Get Advice From a Financial Professional
It’s never too late to get comprehensive assistance that can have a positive impact on your financial future. Yet, only 27% of Gen Xers work with a financial advisor.
A financial advisor can help you clarify your saving and investing options, create a retirement plan that addresses your income, spending, debt, and saving opportunities, and work up a strategy for generating income in retirement.
They can also help you with investing basics, like explaining the various types of investments available to you and how they work to earn you a return.
Some Nontraditional Options
Fidelity Investments suggests working a few extra years during which you can keep building your savings and they can compound longer and for greater value.
Consider an employer who provides health benefits to part-time employees. JP Morgan Chase, Costco, Lowe’s, Staples, Starbucks, Home Depot, and Trader Joe’s are all reported to do so.
“401(k)s and IRAs are a strong foundation,” Rodriguez says, “but they’re not a full plan. Rising costs and sequence-of-returns risk can still throw off traditional strategies. That’s why I encourage Gen X clients to diversify into health savings accounts (HSAs) for healthcare costs as well.”

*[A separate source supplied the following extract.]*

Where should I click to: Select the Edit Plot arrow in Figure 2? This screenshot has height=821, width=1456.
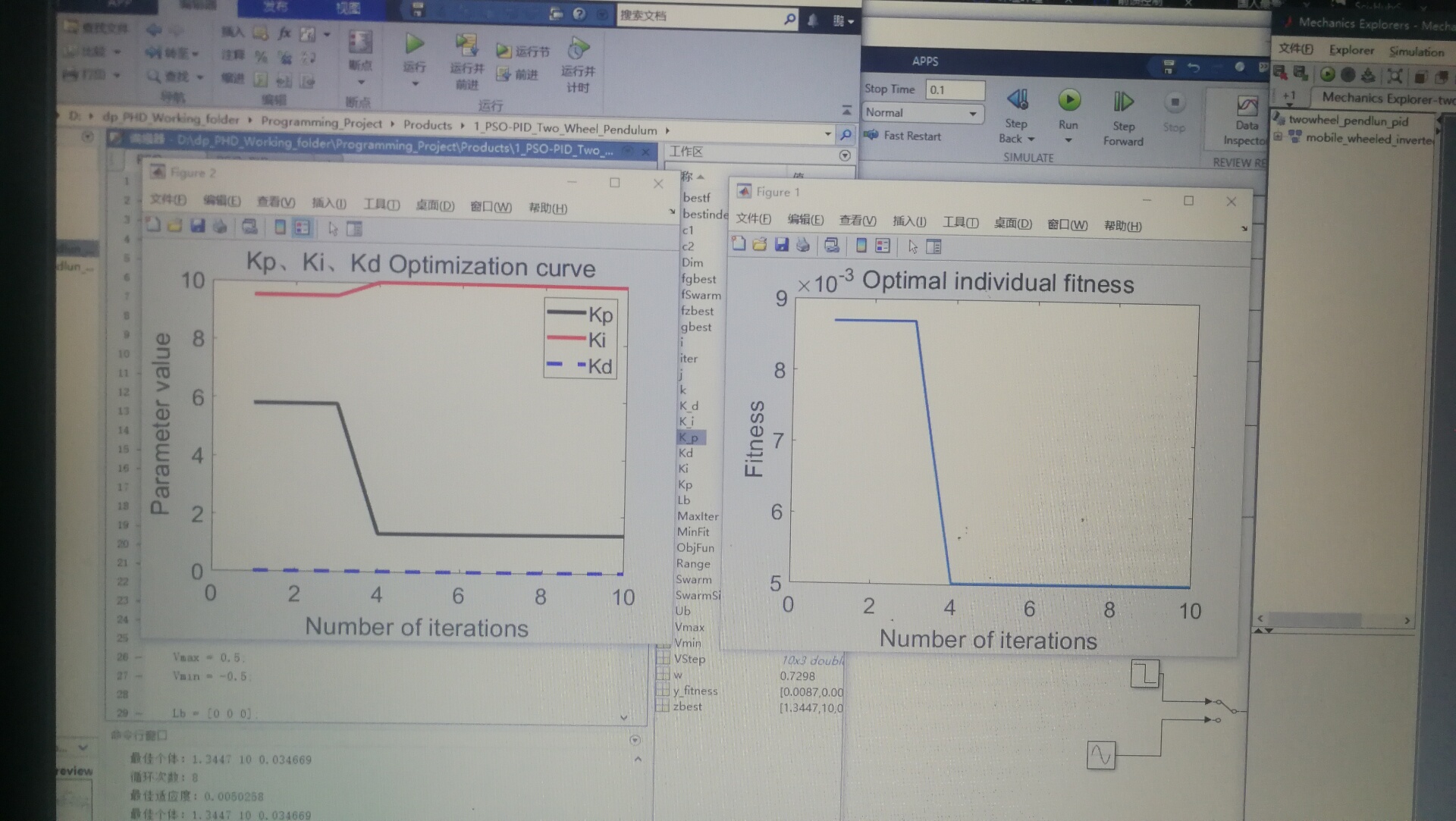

Houston also cites HSAs as a worthwhile tool. “Health savings accounts can be a game changer for retirement because they combine tax benefits with the capability to use them as retirement funds.”
The Bottom Line
For Gen Xers, retirement planning may feel overwhelming. However, regardless of the obstacles to financial security that you face, you still have options. Moreover, you still have time.
Figure out what money you can free up in your budget to put toward saving. Open a retirement account or, if you’ve got one, maximize your contributions and catch-up contributions.
Make sure you don’t have a 401(k) hiding out there somewhere that you’ve forgotten about.
And remember, you don’t have to go it alone. Sit down with a financial professional to explore some reasonable investments that line up with your income and your goals.